On the last track, we discussed helping teen clients understand four aspects of the ‘clique chick’. These four aspects are, what makes the clique chick tick, the clique squeeze, rapid responses, and the bottom line.
On this track, we will discuss three factors regarding the impact of manipulation on a client within a clique structure. These three factors are, the emotional toll of manipulation, diminished self-reliance and self-esteem, and entrapment and victimization. At the end of the track I will explain the Take Five technique I used with Debbie.
As you listen to this track evaluate if playing it during you next session might be beneficial to a teen client of yours. Debbie, 15, recently moved cross country with her parents, just in time for Debbie to start tenth grade at a local school. Debbie had been one of the popular girls at her old school. Both of Debbie’s parents had high-paying jobs, and were able to make sure their daughter had the latest clothes and threw the coolest parties. It was a big shock to Debbie when she found the popular clique at her new school very closed off.

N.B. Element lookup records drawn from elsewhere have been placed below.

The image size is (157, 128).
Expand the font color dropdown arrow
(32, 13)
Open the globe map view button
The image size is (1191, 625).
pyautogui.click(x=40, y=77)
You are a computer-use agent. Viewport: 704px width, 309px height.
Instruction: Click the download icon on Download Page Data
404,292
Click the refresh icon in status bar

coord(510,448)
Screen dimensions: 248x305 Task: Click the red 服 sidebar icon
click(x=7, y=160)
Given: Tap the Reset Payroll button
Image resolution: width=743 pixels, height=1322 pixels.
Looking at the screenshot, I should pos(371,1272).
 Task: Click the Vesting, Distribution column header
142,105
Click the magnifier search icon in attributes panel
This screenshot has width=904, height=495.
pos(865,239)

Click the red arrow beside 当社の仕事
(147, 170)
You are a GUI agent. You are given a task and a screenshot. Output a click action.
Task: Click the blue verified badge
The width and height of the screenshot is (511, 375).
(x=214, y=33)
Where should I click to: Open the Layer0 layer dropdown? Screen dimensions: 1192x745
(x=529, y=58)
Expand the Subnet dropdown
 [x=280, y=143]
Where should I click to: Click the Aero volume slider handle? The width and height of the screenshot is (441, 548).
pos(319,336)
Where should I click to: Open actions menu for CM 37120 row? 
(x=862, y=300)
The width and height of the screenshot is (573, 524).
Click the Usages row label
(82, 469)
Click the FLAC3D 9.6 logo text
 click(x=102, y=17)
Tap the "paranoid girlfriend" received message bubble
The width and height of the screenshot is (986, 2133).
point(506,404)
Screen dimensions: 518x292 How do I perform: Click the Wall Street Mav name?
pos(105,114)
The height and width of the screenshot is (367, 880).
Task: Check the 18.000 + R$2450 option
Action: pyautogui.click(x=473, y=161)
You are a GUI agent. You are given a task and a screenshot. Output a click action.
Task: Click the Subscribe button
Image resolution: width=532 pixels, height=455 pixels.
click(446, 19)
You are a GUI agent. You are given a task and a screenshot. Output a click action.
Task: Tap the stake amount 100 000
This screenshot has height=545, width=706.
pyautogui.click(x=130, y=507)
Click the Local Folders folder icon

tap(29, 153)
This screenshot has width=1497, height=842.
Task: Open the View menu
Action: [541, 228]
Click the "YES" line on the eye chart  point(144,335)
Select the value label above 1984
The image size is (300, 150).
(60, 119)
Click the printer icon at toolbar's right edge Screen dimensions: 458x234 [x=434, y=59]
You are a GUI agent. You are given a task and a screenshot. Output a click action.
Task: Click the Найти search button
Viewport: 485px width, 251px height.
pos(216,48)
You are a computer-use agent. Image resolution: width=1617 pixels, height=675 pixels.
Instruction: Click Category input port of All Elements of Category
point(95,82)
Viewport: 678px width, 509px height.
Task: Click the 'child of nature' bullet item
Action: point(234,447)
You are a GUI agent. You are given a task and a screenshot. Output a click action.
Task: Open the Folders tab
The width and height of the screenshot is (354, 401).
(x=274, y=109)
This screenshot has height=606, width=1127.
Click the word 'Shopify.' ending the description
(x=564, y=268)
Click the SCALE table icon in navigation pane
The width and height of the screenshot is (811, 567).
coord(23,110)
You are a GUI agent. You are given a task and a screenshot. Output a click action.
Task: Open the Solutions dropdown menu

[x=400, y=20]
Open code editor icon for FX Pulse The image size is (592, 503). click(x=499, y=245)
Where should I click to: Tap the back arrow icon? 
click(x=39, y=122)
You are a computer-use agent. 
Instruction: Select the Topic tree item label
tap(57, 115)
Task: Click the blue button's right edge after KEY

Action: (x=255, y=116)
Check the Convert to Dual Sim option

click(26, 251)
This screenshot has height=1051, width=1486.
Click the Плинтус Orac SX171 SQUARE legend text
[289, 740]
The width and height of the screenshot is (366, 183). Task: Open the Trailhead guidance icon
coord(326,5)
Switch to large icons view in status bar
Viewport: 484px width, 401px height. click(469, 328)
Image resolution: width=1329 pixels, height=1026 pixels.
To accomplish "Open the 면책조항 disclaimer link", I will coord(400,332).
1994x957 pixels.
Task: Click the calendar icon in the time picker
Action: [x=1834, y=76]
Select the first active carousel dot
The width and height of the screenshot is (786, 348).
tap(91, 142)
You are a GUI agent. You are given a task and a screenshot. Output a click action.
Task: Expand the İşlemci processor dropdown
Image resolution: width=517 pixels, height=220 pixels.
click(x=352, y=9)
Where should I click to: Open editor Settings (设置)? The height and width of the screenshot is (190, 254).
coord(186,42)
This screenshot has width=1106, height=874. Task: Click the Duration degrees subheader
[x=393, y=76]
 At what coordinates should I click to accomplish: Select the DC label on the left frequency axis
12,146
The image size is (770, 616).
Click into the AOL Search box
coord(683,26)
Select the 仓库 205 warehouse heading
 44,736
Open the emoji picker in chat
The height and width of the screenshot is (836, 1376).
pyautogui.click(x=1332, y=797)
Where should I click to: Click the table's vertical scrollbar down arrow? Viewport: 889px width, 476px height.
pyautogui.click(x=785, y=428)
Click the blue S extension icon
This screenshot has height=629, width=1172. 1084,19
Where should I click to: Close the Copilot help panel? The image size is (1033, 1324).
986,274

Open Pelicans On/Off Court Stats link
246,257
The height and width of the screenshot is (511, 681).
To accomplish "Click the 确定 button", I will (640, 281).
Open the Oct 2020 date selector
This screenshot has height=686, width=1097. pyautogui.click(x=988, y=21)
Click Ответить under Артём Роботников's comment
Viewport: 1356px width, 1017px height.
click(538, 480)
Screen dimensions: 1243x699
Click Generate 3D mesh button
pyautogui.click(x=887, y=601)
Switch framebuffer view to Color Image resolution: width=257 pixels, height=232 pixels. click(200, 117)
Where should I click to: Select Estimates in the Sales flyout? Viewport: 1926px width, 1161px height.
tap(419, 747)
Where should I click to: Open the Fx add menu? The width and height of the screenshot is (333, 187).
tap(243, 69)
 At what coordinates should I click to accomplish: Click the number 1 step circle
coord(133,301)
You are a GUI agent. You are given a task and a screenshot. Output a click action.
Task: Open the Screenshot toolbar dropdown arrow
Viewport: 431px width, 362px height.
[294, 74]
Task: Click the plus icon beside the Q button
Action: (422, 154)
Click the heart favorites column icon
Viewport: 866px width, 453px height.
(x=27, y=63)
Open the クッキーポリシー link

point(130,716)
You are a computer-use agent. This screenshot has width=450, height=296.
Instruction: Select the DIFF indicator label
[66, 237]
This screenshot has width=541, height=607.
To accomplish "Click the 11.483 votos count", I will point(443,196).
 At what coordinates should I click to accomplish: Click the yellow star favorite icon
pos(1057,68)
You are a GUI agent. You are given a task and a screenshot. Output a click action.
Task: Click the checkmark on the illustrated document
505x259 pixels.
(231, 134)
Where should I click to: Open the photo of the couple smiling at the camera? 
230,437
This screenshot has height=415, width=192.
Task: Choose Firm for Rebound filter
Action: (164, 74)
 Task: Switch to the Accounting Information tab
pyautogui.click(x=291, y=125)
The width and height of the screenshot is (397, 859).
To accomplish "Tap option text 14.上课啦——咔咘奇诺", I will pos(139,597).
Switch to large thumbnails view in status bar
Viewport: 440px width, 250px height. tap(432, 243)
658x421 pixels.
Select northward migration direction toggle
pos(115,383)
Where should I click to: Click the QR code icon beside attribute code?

Debbie stated, "I was really determined to get in with the popular girls! When they finally let me sit at their lunch table, I found myself bragging about how much money my parents made. Then the other girls suddenly started being a lot nicer, talking shoes and clothes with me. By the end of that lunch period, I felt I was making some real social headway!" The clique girls quickly figured out that Debbie would do anything to be popular, so they arranged for ways for Debbie to ‘buy’ her way into their good graces.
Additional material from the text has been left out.